Dear Frankie & Millions: Two exceptional British not-quite-family films, each a moral parable about an exceptional boy being raised by a single parent, and that boy’s interactions with person(s) who may or may not actually be there. Shona Auerbach’s Dear Frankie, set in Glasgow, centers on the correspondence of a deaf lad (Jack McElhone) with his absent father, whom he believes is a sailor on a ship. Danny Boyle’s Millions is about young Damien (Alex Etel), whose inner life is dominated by the lives of the saints, to such an extent that they appear to him, though the saints themselves make less of an impression than Damien’s deep and simple faith.

Content Advisory: Dear Frankie contains some profane language and a couple of sexual references. Millions contains fleeting but clear implication of a non-marital affair, brief depiction of juvenile curiosity in online lingerie ads, recurring strong menace, and some mildly objectionable language. Both are appropriate for teens and up.

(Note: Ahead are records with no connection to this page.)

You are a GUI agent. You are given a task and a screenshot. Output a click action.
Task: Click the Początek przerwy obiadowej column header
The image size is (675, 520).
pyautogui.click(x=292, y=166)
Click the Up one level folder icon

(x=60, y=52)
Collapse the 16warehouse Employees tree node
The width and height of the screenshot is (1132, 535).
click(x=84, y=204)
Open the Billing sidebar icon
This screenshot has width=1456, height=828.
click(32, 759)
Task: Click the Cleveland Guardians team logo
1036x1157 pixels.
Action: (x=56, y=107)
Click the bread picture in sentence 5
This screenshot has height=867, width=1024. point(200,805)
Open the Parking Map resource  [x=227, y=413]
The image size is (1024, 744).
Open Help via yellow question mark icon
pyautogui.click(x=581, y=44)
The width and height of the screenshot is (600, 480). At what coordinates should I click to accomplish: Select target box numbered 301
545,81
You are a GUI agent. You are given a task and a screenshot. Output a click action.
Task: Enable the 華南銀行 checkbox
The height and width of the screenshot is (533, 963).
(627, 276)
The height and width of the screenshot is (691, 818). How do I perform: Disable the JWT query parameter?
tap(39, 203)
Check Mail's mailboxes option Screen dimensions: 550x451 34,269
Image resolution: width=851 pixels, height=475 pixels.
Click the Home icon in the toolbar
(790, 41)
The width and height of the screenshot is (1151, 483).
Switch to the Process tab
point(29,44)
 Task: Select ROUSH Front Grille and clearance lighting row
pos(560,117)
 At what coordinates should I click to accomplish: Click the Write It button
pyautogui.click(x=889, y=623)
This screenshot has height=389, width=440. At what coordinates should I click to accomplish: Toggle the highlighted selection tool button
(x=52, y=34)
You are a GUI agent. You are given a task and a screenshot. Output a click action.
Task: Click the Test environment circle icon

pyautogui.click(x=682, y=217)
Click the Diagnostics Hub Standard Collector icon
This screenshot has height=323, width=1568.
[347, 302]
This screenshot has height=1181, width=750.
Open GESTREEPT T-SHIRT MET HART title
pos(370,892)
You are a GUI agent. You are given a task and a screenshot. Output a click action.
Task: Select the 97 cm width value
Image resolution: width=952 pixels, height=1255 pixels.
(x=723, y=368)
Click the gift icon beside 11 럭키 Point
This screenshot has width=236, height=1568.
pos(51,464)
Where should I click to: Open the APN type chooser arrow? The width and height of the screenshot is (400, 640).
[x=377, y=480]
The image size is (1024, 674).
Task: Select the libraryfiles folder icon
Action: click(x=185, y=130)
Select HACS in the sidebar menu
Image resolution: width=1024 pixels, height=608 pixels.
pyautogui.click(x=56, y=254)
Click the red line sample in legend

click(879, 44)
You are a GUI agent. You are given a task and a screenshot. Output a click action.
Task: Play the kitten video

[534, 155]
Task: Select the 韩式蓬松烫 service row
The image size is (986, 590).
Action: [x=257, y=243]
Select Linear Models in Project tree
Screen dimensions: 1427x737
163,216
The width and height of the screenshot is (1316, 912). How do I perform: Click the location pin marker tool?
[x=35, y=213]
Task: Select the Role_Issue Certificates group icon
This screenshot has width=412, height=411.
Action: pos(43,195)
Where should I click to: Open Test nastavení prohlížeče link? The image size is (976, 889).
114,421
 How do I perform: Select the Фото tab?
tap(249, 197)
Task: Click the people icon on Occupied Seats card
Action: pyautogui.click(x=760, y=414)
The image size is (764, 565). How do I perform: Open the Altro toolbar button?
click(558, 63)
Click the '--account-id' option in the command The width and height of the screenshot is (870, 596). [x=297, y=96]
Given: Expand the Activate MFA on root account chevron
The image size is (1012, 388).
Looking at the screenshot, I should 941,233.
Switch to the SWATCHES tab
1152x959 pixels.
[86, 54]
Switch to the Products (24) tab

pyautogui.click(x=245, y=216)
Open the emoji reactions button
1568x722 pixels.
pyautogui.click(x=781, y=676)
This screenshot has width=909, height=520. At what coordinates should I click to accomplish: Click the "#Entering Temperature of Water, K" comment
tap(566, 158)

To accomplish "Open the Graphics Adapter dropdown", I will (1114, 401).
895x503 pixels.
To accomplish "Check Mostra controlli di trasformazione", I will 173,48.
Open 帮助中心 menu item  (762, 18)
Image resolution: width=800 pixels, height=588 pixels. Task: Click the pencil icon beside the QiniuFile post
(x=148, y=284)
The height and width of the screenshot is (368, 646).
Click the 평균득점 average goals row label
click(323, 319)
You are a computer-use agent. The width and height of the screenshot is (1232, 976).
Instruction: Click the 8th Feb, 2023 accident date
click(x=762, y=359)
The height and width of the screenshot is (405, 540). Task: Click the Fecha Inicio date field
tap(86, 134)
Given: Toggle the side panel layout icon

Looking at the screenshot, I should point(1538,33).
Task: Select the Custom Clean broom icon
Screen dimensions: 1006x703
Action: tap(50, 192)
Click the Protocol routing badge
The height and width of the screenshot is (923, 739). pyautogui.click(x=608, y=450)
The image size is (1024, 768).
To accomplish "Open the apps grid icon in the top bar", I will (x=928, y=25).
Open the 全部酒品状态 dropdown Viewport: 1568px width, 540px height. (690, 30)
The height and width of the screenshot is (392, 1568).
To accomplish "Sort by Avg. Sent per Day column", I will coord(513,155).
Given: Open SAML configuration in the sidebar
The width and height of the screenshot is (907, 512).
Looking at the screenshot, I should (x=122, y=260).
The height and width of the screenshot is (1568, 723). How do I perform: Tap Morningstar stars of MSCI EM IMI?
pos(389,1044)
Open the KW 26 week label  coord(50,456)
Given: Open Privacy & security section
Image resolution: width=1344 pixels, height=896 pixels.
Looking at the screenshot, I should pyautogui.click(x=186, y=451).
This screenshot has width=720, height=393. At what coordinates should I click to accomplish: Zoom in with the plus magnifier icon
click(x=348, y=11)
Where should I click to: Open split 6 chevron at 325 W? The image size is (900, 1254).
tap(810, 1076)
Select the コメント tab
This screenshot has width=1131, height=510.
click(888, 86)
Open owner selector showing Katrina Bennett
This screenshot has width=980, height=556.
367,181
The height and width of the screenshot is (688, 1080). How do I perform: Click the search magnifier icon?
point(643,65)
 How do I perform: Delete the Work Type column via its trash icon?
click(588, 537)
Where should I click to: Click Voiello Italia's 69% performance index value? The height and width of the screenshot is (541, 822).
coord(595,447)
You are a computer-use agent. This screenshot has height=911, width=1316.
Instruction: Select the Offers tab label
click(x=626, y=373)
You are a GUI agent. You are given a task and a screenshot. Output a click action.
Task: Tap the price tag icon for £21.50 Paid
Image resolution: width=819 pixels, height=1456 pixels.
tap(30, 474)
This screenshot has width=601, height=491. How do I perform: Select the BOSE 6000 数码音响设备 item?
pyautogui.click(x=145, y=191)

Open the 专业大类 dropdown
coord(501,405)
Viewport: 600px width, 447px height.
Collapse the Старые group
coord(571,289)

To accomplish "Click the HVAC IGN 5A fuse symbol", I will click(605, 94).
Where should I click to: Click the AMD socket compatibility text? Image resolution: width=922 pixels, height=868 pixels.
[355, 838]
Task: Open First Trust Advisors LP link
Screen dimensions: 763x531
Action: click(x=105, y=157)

Batman Begins: Christopher Nolan sets the bar high for future super-hero films in this dark, mature take on the soul of the Dark Knight, a brilliant reinterpretation of the Caped Crusader (Christian Bale) and his origins, methods and moral struggles.

Content Advisory: Recurring menace and frightening imagery, much stylized action violence, at least one instance of profanity and some minor profanity and crass language. Teens and up.

Brothers: Danish filmmaker Susanne Bier’s harrowing but deeply moral film tells the story of two brothers, Michael (Ulrich Thomsen) older and responsible, Jannik (Nikolaj Lie Kaas) younger and dissolute, whose lives are forever changed when Michael, a military man, is lost and presumed dead in Afghanistan, and younger brother Jannik assumes an unwonted degree of responsibility for Michael’s wife Sarah (Connie Nielsen) and two daughters. Written and directed by Bier with great intelligence, humanity and unexpected humor, Brothers explores themes of guilt, obligation and reconciliation with wrenching honesty and deep feeling.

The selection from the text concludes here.